● Directions
If pictures appear, leave them out, and return exactly the lines from the one holding "How do I perform: Select" through the last line of the listing below.
===== Study material =====
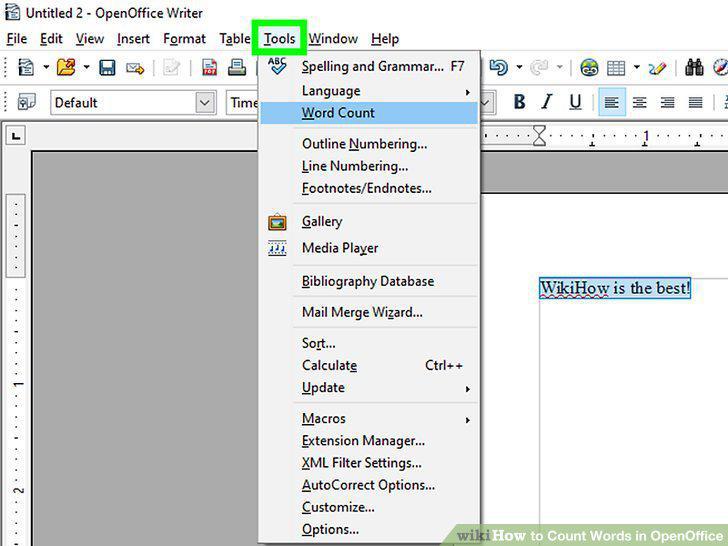Click the Show Draw Functions pencil icon
This screenshot has width=728, height=546.
(x=657, y=69)
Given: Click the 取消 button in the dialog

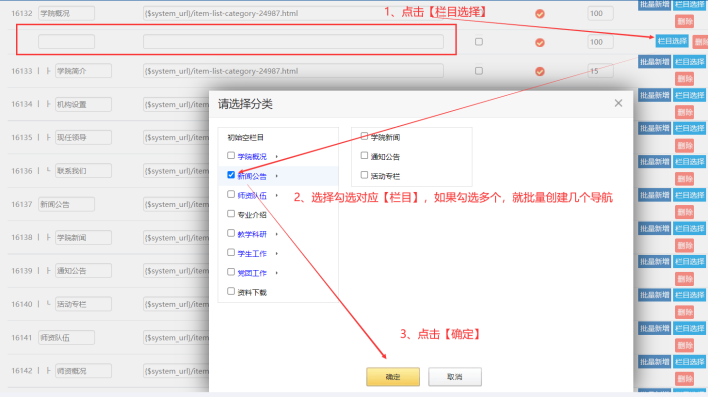Looking at the screenshot, I should [455, 377].
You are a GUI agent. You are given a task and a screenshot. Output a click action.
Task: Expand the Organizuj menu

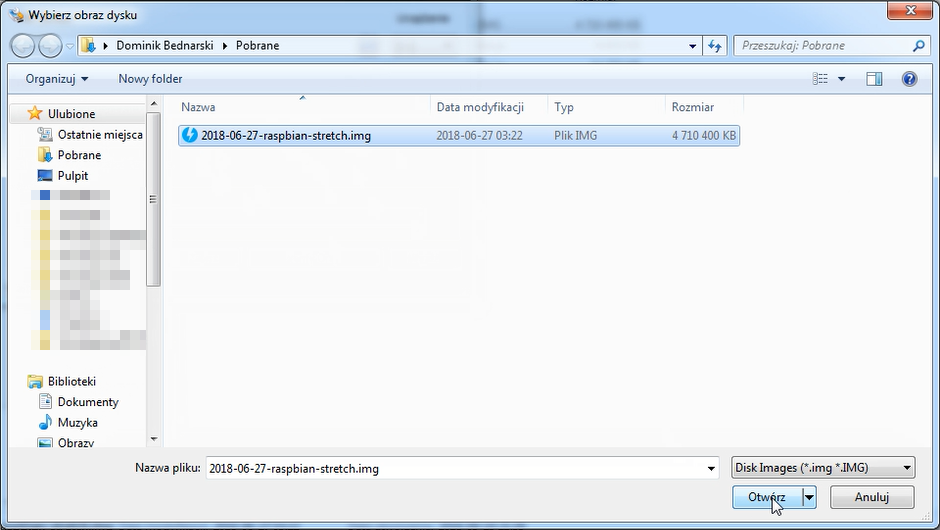[x=57, y=79]
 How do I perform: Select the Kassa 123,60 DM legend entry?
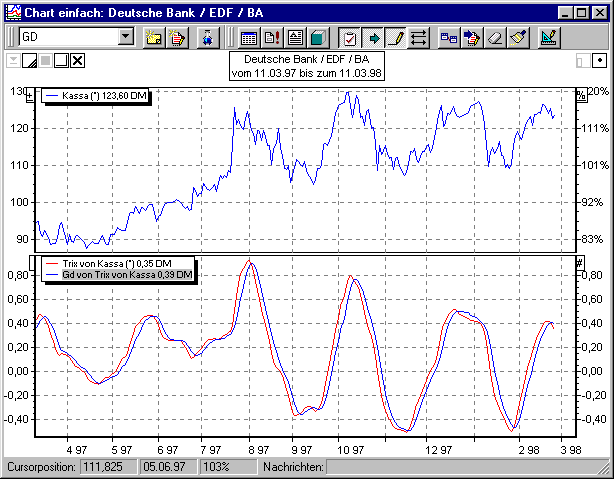(x=97, y=97)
=====
● Response to this task
 How do I perform: Select the Kassa 123,60 DM legend entry?
(x=97, y=97)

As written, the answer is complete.